El blog de Federico

El blog y la vivencia del propio entierro

Aunque he seguido el blog todos los días que he tenido internet en estas vacaciones, me propuse no escribir para leer, auscultar y tomarle la temperatura al enfermo bloguero de este mal de la comunicación que encuentra en la Red su droga y su desintoxicación, según los días y las páginas. Naturalmente, celebro que los habitantes de esta casa más o menos deshabitada sean tantos y la pueblen con tanto entusiasmo. Entiendo los alardes de afecto como una forma de agradecer esa hospitalidad a Libertad Digital, y eso porque yo mismo la agradezco a diario como lector, como liberal y como lugar de encuentro de tanta buena gente y con tanto talento. Es verdad que en todos los blogs, de vez en cuando, se cuela para sabotearlos algún hijo de perra, con perdón de los cánidos, pero el invento es así, para mal y, sobre todo, para bien. No conviene perder el tiempo con los provocadores, porque es lo que buscan. Así que en ese apartado ni entro.

Más interesante me parece la preocupación, creo que sincera, de algunos leales seguidores de LD y de la COPE sobre el peligro de endiosamiento que acarrea un blog como éste, lo que algunos denominan como el peligro de que el personaje se coma a la persona y que yo llamo, por seguir a los clásicos del mal, el culto a la personalidad. No es que la vanidad, el orgullo o la simple búsqueda del éxito intelectual o político puedan descartarse nunca, pero, sinceramente, yo creo que hay dos clases de blog: el que se crea para adquirir popularidad en internet y el que se crea a pesar de la popularidad que ya se tiene y de las obligaciones que acarrea en internet. Para mí, que soporto con paciencia pero con poco entusiasmo una popularidad disparatada que, según los días, me asombra, me abruma o me aburre, este blog es, sencillamente, la forma de mantener una relación directa y fluida con los lectores de LD, que antes se encauzaba semanalmente a través de los chats. Los dos últimos libracos publicados, De la noche a la mañana y La ciudad que fue, me han costado muchas horas, y han impedido la continuidad de los artículos exclusivos para LD en los últimos años. Y una cierta decadencia de los chats en beneficio de los blogs aconsejó a la empresa un cambio de género, que no de autor.

Para quienes teman un extravío narcisista que acabe por volverme majareta, aclararé que, según el psicoanálisis, si no existe un cierto narcisismo es imposible la constitución del sujeto. Cualquier libro zejatero de autoayuda diría que sin autoestima no se puede estimar realmente a nadie. Pero un blog tan poblado como éste permite ir mucho más lejos, hasta alcanzar una experiencia intelectual olvidada tras el Barroco y el Romanticismo, que es la de asistir al propio entierro. Si la memoria no me falla, desde El diablo mundo de Espronceda no se ha tratado ese subgénero literario a buen nivel. Pues bien, les aseguro que asomarse al propio blog, visitarlo por simple curiosidad, se parece bastante a leer las esquelas del propio funeral. Uno puede ver con claridad y no sin provecho lo que dirían o dirán los demás sobre nuestro paso por la tierra, disfrutar las loas, endechas y amorosas elegías de algunos y también constatar el odio de otros hasta el final e incluso más allá. Y eso que a los románticos los volvía melancólicos, a los intelectuales del gremio liberal, siempre individualista, no nos sube los humos sino que nos los baja. Y nos vuelve, creo yo, menos pedantes y pagados de nosotros mismos. Así que agradezco el afecto, aunque sea inmerecido, y desprecio, por estúpido y obsesivo, el desafecto. Pero además creo que promueve más el narcisismo y, por tanto, el apego casi animal a la vida una descalificación post mortem que un elogio fúnebre.

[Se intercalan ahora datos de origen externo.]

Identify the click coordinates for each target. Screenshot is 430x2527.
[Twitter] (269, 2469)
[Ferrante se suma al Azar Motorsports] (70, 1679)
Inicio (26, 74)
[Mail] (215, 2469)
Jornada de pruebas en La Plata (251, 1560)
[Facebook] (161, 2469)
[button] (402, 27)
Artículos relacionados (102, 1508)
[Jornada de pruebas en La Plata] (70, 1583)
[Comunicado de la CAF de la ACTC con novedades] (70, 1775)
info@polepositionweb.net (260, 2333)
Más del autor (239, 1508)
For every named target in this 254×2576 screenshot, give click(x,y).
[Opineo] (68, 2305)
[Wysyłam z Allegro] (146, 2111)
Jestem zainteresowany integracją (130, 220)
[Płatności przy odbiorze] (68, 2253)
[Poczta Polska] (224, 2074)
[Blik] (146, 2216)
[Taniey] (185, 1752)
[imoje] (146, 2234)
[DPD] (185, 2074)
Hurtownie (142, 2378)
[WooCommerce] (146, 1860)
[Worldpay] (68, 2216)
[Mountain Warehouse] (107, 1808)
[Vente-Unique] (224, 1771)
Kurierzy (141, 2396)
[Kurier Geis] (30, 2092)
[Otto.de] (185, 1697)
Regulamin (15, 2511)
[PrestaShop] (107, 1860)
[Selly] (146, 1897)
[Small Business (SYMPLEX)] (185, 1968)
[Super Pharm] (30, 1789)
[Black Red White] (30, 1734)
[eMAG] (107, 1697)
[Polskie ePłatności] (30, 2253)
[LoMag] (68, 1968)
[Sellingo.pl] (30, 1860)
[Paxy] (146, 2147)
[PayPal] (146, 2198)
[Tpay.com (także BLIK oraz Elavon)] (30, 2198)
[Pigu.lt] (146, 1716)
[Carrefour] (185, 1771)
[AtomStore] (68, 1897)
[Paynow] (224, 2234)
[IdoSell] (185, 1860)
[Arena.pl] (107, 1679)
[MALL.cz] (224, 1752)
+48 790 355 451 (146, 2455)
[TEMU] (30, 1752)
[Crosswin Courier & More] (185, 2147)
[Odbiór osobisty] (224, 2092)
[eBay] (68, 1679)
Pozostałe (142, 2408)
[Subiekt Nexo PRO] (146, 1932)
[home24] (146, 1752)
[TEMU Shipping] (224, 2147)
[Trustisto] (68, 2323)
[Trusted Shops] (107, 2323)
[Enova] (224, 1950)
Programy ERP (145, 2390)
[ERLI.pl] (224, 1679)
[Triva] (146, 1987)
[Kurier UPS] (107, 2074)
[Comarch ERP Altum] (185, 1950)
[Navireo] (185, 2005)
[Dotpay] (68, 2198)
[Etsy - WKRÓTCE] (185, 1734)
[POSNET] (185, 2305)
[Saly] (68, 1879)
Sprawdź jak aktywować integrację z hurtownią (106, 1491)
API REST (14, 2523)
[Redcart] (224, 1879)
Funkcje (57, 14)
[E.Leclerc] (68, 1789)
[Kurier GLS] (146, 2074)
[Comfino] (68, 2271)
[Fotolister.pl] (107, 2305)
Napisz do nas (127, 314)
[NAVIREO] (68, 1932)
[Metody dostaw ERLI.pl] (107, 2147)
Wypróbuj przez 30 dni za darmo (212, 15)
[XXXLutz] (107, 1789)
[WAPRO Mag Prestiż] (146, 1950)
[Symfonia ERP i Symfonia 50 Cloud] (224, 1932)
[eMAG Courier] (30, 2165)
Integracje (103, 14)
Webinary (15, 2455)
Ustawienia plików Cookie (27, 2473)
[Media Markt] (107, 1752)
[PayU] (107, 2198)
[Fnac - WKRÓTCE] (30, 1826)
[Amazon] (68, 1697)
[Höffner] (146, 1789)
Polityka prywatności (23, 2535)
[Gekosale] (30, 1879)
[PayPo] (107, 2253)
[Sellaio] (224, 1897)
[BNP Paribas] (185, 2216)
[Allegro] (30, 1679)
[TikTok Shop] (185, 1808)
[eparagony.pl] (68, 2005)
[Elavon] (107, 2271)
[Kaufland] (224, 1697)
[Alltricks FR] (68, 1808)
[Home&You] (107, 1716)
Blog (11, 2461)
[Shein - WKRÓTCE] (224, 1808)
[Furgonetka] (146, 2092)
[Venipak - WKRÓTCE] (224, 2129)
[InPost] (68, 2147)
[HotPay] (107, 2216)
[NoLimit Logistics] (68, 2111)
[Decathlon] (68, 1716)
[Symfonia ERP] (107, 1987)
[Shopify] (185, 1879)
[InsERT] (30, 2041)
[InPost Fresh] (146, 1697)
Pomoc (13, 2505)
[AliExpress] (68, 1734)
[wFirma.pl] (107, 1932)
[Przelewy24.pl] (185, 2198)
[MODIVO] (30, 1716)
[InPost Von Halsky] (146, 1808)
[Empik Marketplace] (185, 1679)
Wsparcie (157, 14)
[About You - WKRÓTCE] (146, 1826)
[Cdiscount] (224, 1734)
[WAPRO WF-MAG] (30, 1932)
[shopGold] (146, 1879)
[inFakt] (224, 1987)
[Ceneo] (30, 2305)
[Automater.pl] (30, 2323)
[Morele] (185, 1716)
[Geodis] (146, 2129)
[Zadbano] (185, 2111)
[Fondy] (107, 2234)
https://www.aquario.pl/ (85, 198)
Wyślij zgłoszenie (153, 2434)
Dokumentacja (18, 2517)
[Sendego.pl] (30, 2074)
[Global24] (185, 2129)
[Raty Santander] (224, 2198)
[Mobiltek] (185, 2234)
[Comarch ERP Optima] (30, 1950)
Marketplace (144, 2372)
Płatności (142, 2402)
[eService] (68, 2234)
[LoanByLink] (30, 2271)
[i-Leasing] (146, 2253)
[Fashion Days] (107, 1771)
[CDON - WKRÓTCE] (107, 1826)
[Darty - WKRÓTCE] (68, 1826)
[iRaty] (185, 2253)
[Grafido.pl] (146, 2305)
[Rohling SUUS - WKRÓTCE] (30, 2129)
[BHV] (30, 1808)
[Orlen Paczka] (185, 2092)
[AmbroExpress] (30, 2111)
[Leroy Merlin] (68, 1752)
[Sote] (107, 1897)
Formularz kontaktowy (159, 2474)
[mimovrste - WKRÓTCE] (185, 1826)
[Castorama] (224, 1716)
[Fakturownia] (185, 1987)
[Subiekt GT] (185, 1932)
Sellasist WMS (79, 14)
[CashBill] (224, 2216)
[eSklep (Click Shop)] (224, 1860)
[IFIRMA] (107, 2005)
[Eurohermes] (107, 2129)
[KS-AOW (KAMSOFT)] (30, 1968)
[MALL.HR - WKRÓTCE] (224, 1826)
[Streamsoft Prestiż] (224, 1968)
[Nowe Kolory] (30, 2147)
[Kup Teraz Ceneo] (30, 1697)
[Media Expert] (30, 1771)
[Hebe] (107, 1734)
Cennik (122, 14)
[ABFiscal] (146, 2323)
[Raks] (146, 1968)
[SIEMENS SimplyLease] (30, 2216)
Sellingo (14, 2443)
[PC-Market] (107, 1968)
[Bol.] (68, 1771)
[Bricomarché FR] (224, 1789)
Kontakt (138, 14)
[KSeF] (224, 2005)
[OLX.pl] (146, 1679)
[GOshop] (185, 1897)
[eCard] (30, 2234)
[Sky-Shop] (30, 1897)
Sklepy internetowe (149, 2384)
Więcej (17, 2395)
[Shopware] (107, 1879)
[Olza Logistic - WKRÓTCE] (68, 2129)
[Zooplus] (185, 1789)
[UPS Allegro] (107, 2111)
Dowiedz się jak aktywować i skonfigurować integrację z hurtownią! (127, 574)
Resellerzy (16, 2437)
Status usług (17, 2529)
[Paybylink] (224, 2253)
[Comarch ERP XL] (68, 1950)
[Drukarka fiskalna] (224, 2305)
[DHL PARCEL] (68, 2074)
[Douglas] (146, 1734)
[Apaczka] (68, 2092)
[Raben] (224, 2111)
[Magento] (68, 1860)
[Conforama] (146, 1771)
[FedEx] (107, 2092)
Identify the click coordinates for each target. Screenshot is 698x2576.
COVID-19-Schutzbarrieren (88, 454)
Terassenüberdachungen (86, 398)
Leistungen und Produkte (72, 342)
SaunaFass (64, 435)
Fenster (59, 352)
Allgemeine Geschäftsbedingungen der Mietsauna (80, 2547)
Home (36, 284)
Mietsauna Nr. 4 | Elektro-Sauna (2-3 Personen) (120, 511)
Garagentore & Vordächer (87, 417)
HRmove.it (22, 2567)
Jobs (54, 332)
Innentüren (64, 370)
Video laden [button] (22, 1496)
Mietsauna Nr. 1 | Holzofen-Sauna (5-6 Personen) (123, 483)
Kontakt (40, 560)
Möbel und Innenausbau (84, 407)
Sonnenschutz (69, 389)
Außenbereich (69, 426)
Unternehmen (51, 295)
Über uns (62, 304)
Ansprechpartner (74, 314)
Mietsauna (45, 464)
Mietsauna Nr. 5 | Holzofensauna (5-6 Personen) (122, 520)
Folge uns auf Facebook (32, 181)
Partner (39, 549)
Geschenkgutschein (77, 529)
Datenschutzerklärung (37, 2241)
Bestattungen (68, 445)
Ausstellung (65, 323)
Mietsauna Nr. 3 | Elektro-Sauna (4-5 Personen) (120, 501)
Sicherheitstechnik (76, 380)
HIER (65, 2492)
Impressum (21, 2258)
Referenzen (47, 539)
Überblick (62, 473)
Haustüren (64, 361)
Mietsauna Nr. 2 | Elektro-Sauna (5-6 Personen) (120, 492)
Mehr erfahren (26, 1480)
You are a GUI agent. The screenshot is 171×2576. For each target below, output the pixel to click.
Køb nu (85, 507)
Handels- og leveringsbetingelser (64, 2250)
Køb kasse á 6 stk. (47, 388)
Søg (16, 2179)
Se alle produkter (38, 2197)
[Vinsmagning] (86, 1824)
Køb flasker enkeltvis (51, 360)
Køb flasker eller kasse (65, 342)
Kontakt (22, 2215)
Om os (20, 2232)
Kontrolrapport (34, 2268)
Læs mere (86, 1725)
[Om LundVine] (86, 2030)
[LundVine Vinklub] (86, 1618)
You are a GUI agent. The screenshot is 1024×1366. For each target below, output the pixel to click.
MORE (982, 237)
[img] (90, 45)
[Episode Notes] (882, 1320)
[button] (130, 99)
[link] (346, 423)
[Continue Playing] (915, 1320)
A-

Dicho lo cual, tras agradecer que las distintas facciones de peones o ex peones negros hayan dejado de pelearse en este blog, y tras lamentar que un propagandista de la secta Moon se haya atrevido a usar un lugar de encuentro liberal para predicar su tiranía coreana, con repugnantes insultos a los homosexuales que en el futuro no pienso tolerar, mañana, si el tiempo no lo impide y con permiso de la autoridad competente, volverá el blog a su funcionamiento normal, es decir, a hablar del Gobierno y de la Oposición, de España y de la Libertad. Y también de uno mismo, de los otros y, a veces, de los demás.